Lowry keeping eyes on the prize

SHANE LOWRY is aiming high. The Irish Open champion announced his decision to turn professional yesterday and has already targeted a place in the elite field for the inaugural $10m Dubai World Championship in November.

Lowry keeping eyes on the prize

Only the top 60 players on the European Tour rankings will qualify for the season-ending tournament at the Greg Norman-designed Earth Course at Jumeirah Golf Estates and the winner will take home a cheque of $3,666,660.

“That would be an unbelievable year but, if I don’t, I don’t,” said Lowry with the same mixture of ambition and level-headedness that secured victory at Baltray last Sunday. “We will just see what happens.”

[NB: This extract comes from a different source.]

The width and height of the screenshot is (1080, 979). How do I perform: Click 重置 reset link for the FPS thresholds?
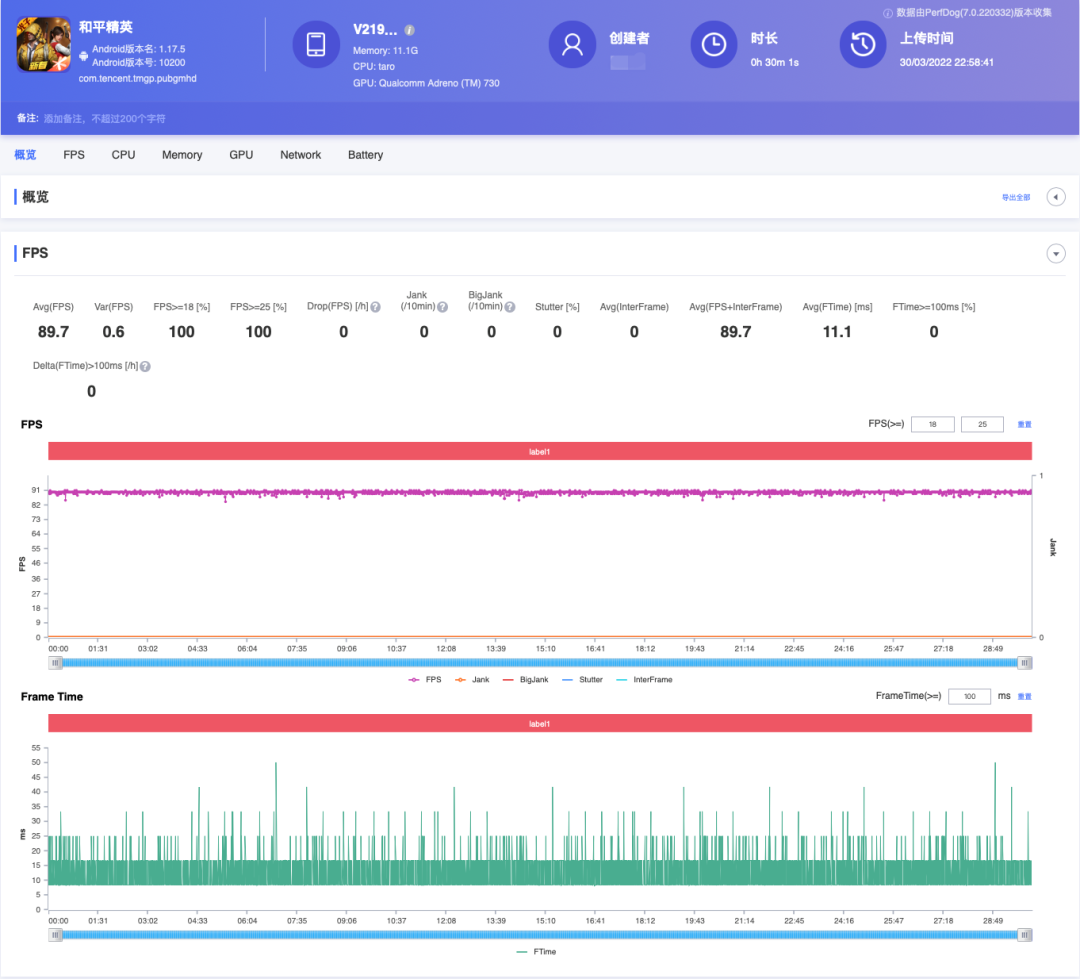click(x=1024, y=424)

He will be starting behind the black ball. Not only did Lowry not receive a cent for his win in Louth, he didn’t earn any ranking points either, and the season has already moved beyond the midway point.

New Zealand’s Mark Brown is currently 60th in the Race to Dubai having earned just over €210,000 and Lowry’s task will become even more difficult given the fact that the BMW PGA Championship takes place at Wentworth this week without him.

He will tee up as a pro for the first time at the European Open at the London Golf Club in Kent in just under a week and will plunge head first into the weekly circus that is the tour after that.

His immediate schedule was thrashed out with the Horizon Sports Management team in Dublin yesterday morning and he will make for the Celtic Manor Wales Open after Kent and then the qualifying stages of the British Open. His status as a tour winner helps him there.

“Because Shane is a tournament winner now, he basically gets into the international final qualifying at Sunningdale,” said Horizon’s Conor Ridge. “Otherwise he’d have to go to Scotland. There are more spots available at Sunningdale whereas the other one takes two days, is in Scotland and there are only three spots there for 100 players on each day. The field in Sunningdale is better though.”

After that, his plans are less certain but a spot has opened for him at the Bridgestone Invitational in Firestone, Ohio as well as the HSBC Champions event in Shanghai, China. Both are World Golf Championship events.

It was no surprise to hear Lowry admit yesterday he decided he was going to go pro as he was coming off the 18th green after Sunday’s play-off.

Missing out on the Walker Cup isn’t ideal but, as he said himself, there is “nothing else” he can achieve staying in the amateur game.

The professional arena is littered with golfers who failed that first leap. Some never make it back up the cliff face. Others, like Justin Rose, find their way to the lip after months or years of frustration. Is he prepared for all that? “Obviously it is tough on tour but a lot of guys have to worry about keeping their card and then if they do that, they are trying to get into the Race for Dubai. I have a two-and-a-half year exemption now.

“I can just go out and play golf for at least two more years and not worry about whether or not I am going to make my card or not. I have got some great advice off Graham (McDowell) and Johnny Caldwell. I have taken that on board.”

Unlike most tour rookies, he will make his debut in the full-on glare of the media. He is a cert to be placed in one of the TV groupings next week in Kent and potential sponsors have already made offers.

His performance at Co Louth would suggest that he is capable of dealing with the hype on the course and it will fall to Horizon, who also have McDowell and Ross Fisher on their books, to smooth his transition in every other department.

There were other interested parties but Horizon was the only company Lowry talked to. Ridge first offered a few words of advice on the ins and outs of turning pro last week, little knowing that the move would come about so promptly.

“To be honest, this is unchartered territory for a lot of people,” said Ridge. “I’m not going to lie and say we have managed a player who turned pro four days after winning a European Tour event in his first event.

“That’s not to say we can’t do the job. We manage an awful lot of players from the first day they turn pro. We know exactly what level they’re playing at, whether they’re a Challenge Tour player or a European Tour player.

“We know what these guys need and we already have a team in place to look after all the various elements that Shane is going to need, whether that’s commercial, sponsorship or financial or just planning his schedule.”

While some sports management companies have been known to offer signing-on fees and guarantees to players, Ridge was adamant that Horizon did not operate that way and Lowry professed to be more focused on golf than greenbacks.

“As I said to Conor from day one, all I want to do is play golf. He said he would look after everything else and I am happy with that. I’m just looking forward to getting out on the European Tour and playing some golf.

“If I make some money, I make some money. It’s all about getting the experience over the next six months for the 2010 season.”